Dataset content »

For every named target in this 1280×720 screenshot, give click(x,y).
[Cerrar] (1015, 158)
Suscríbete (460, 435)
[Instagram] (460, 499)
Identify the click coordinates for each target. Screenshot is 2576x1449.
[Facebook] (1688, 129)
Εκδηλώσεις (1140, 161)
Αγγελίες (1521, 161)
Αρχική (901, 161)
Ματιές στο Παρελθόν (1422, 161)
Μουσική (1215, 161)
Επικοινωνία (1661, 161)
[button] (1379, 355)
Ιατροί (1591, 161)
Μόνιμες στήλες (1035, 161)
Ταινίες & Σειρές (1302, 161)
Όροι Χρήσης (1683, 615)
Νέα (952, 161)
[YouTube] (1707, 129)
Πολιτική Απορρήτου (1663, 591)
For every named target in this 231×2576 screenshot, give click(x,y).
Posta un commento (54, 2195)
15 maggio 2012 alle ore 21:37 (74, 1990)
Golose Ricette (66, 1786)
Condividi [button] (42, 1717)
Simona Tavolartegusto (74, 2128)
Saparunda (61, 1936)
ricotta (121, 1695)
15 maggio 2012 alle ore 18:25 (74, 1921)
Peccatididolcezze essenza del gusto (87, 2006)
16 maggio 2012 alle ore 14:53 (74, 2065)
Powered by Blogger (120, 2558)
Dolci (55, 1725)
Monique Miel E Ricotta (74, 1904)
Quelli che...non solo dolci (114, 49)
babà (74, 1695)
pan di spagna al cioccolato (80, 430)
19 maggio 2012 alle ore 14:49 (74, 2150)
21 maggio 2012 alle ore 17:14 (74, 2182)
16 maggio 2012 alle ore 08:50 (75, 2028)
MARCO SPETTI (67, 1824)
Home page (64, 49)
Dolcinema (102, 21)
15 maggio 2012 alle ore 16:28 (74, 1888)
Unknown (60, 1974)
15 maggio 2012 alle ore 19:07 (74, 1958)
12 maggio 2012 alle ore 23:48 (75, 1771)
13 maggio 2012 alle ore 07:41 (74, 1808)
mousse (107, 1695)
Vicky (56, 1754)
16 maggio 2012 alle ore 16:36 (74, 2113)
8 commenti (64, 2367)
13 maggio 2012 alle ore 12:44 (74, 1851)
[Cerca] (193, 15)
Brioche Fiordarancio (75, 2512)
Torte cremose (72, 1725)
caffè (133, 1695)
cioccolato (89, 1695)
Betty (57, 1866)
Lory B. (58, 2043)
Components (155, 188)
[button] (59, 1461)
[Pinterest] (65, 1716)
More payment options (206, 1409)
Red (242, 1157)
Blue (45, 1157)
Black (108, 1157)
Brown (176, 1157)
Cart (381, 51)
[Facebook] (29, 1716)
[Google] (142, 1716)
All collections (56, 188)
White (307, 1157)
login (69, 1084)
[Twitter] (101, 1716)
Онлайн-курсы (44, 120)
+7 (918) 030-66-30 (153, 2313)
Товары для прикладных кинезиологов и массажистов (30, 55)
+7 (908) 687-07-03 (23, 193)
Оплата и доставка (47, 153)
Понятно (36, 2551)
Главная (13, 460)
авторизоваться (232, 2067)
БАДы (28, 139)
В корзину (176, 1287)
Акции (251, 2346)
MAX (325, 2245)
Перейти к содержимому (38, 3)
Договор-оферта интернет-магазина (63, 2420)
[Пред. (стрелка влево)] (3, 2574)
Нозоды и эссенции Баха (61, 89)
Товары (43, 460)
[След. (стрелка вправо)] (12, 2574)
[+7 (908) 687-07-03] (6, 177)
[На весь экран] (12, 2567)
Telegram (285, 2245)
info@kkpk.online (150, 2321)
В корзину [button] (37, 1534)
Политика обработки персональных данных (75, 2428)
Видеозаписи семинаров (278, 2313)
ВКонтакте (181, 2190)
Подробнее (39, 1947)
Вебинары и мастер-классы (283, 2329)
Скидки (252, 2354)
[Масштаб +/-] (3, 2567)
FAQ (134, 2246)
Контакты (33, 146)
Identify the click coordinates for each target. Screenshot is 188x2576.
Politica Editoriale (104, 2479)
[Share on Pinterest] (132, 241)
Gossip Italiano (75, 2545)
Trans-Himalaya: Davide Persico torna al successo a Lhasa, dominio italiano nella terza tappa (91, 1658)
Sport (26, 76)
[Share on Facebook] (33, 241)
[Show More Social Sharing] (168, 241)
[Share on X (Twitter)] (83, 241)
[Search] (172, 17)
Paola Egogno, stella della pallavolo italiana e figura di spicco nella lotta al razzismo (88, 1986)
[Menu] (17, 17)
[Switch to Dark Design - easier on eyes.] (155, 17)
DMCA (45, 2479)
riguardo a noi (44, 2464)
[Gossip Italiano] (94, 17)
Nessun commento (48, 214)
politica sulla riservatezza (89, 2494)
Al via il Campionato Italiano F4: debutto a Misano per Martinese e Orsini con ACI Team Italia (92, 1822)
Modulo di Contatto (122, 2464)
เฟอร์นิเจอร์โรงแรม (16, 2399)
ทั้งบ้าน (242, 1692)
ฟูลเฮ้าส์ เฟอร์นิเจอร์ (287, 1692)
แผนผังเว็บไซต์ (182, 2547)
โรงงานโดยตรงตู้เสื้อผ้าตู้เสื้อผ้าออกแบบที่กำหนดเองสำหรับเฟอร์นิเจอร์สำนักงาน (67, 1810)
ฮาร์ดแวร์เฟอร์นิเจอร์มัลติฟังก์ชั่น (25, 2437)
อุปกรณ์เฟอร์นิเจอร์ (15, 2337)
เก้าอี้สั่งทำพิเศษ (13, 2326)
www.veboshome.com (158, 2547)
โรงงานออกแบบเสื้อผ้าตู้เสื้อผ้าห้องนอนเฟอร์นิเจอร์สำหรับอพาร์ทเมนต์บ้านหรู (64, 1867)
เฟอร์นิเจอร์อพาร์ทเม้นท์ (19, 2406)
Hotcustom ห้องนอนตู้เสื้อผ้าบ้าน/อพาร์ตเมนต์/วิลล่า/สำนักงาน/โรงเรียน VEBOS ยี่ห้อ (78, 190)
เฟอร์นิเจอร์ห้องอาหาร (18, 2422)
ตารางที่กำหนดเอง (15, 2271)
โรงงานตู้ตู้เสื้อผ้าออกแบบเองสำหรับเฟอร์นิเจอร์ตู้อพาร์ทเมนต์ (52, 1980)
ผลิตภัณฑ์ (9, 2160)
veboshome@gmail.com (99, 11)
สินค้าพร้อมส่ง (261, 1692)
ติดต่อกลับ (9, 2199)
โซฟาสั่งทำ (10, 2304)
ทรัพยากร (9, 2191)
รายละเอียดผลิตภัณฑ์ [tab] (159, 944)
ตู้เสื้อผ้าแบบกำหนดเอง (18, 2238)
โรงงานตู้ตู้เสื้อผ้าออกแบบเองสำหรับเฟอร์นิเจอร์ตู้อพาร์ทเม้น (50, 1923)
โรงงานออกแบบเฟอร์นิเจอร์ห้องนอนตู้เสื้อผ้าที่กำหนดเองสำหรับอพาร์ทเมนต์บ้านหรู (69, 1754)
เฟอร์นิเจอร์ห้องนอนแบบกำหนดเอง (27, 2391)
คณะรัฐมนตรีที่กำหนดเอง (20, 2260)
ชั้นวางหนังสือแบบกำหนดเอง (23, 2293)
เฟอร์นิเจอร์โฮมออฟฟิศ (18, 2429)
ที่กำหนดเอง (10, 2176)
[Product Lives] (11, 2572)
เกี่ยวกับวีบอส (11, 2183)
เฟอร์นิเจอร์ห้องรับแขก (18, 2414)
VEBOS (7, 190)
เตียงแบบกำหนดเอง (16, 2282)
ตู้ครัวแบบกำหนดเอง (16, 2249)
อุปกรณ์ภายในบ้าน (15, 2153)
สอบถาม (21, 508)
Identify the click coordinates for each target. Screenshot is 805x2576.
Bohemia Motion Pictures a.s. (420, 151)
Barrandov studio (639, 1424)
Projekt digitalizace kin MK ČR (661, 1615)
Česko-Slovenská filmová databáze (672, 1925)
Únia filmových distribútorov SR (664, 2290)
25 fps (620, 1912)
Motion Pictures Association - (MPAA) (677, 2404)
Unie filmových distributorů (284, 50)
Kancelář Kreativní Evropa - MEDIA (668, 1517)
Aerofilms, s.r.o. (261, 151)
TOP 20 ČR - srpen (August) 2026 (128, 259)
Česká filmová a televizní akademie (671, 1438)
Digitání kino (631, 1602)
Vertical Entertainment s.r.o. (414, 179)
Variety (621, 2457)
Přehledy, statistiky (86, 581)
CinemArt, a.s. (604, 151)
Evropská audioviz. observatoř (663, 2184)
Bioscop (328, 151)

Exercise prompt » Exactly as written, repeat the lines from the start of the listing through the line containing "Dolci (55, 1725)", both included.

Written solution »
For every named target in this 1280×720 screenshot, give click(x,y).
[Cerrar] (1015, 158)
Suscríbete (460, 435)
[Instagram] (460, 499)
Identify the click coordinates for each target. Screenshot is 2576x1449.
[Facebook] (1688, 129)
Εκδηλώσεις (1140, 161)
Αγγελίες (1521, 161)
Αρχική (901, 161)
Ματιές στο Παρελθόν (1422, 161)
Μουσική (1215, 161)
Επικοινωνία (1661, 161)
[button] (1379, 355)
Ιατροί (1591, 161)
Μόνιμες στήλες (1035, 161)
Ταινίες & Σειρές (1302, 161)
Όροι Χρήσης (1683, 615)
Νέα (952, 161)
[YouTube] (1707, 129)
Πολιτική Απορρήτου (1663, 591)
For every named target in this 231×2576 screenshot, give click(x,y).
Posta un commento (54, 2195)
15 maggio 2012 alle ore 21:37 (74, 1990)
Golose Ricette (66, 1786)
Condividi [button] (42, 1717)
Simona Tavolartegusto (74, 2128)
Saparunda (61, 1936)
ricotta (121, 1695)
15 maggio 2012 alle ore 18:25 (74, 1921)
Peccatididolcezze essenza del gusto (87, 2006)
16 maggio 2012 alle ore 14:53 (74, 2065)
Powered by Blogger (120, 2558)
Dolci (55, 1725)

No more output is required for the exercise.